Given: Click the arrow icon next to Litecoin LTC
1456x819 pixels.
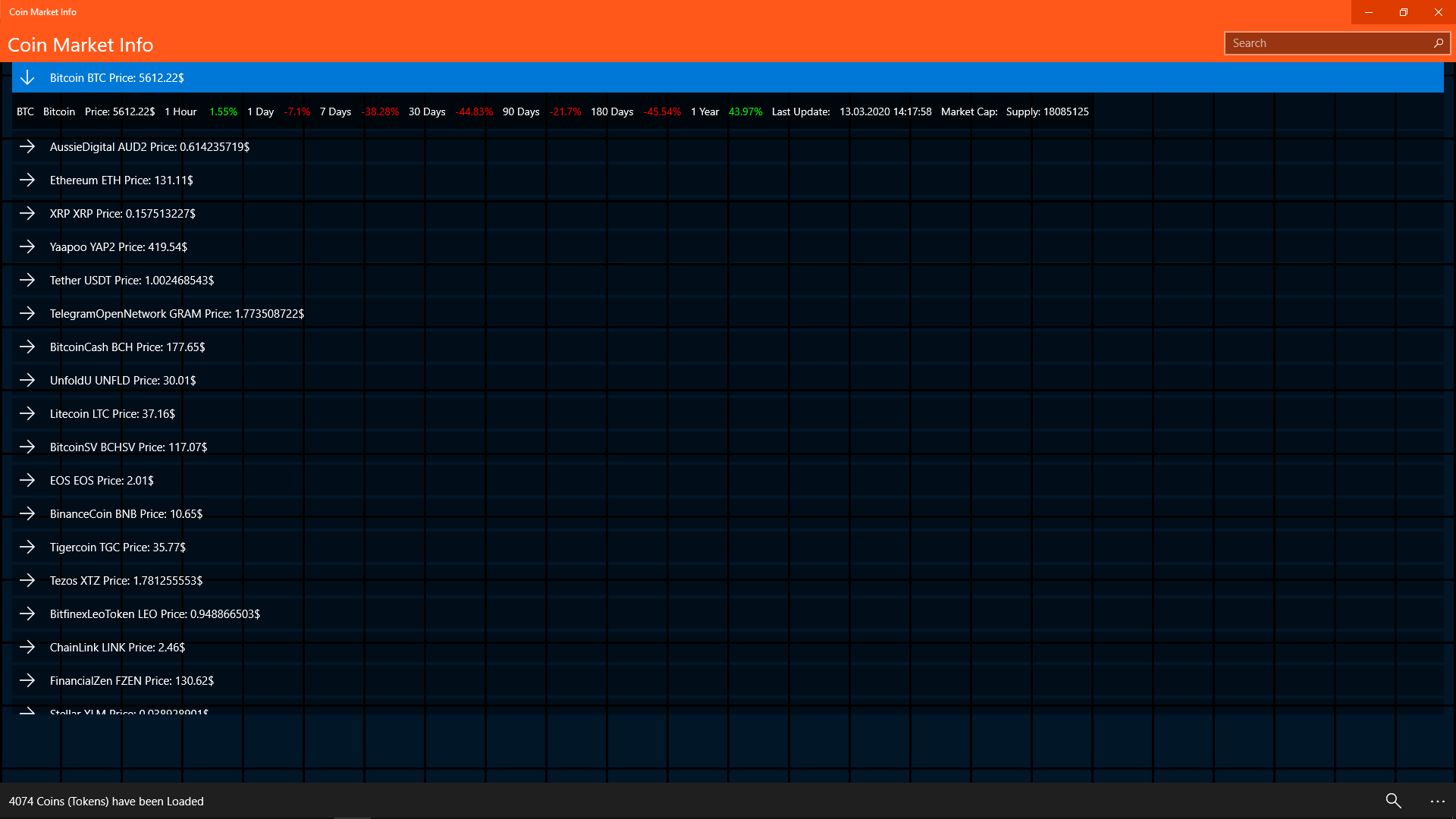Looking at the screenshot, I should [x=27, y=413].
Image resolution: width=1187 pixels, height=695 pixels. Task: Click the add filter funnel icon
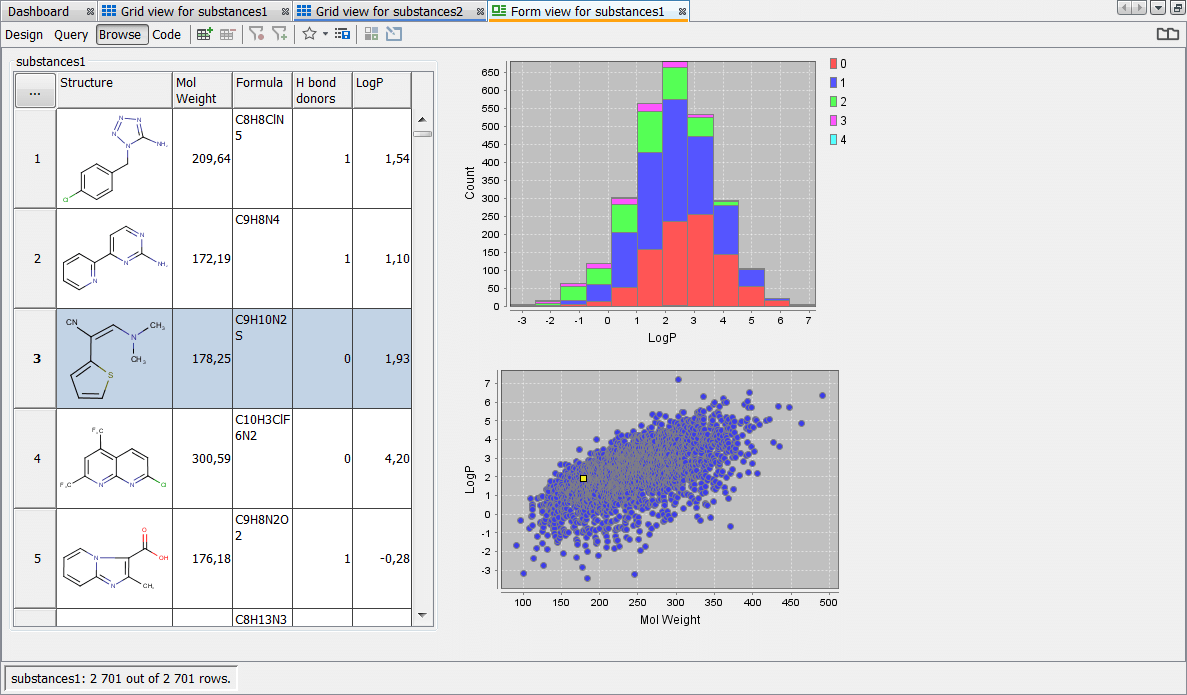(280, 34)
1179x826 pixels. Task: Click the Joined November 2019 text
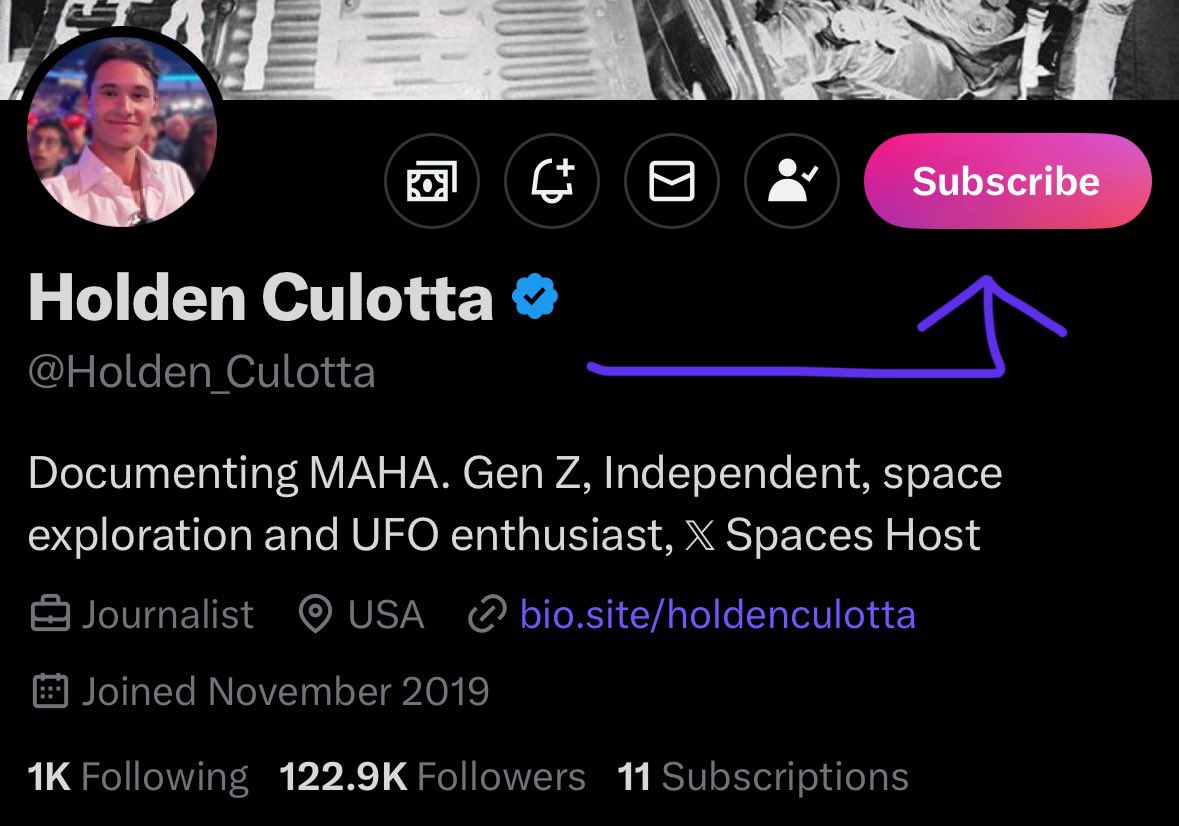[x=285, y=691]
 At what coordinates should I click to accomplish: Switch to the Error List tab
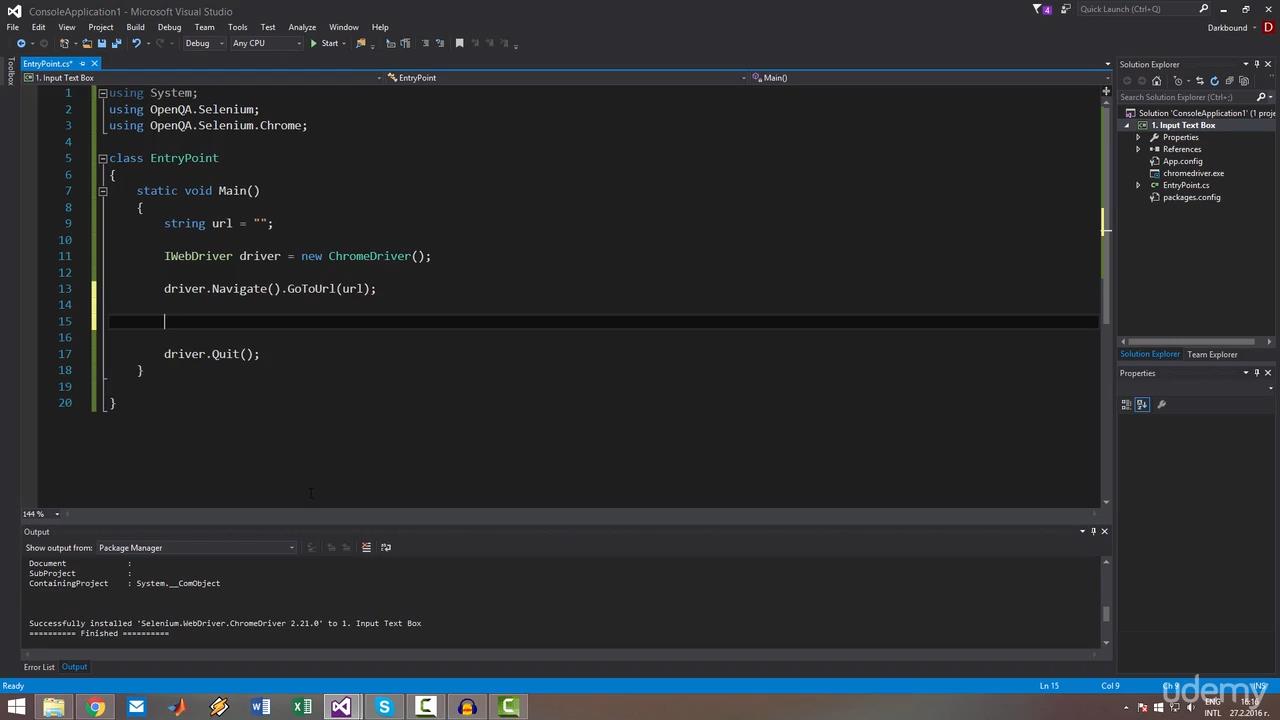39,667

┄┄┄┄┄┄┄┄┄┄

Everything from the line with "Image resolution: width=1187" through the last line above should be reproduced exactly, both ends included; pictures must be omitted.

RESPONSE TO THE TASK:
Image resolution: width=1187 pixels, height=695 pixels. Task: Click the add filter funnel icon
(280, 34)
1179x826 pixels. Task: Click the Joined November 2019 text
[x=285, y=691]
 At what coordinates should I click to accomplish: Switch to the Error List tab
39,667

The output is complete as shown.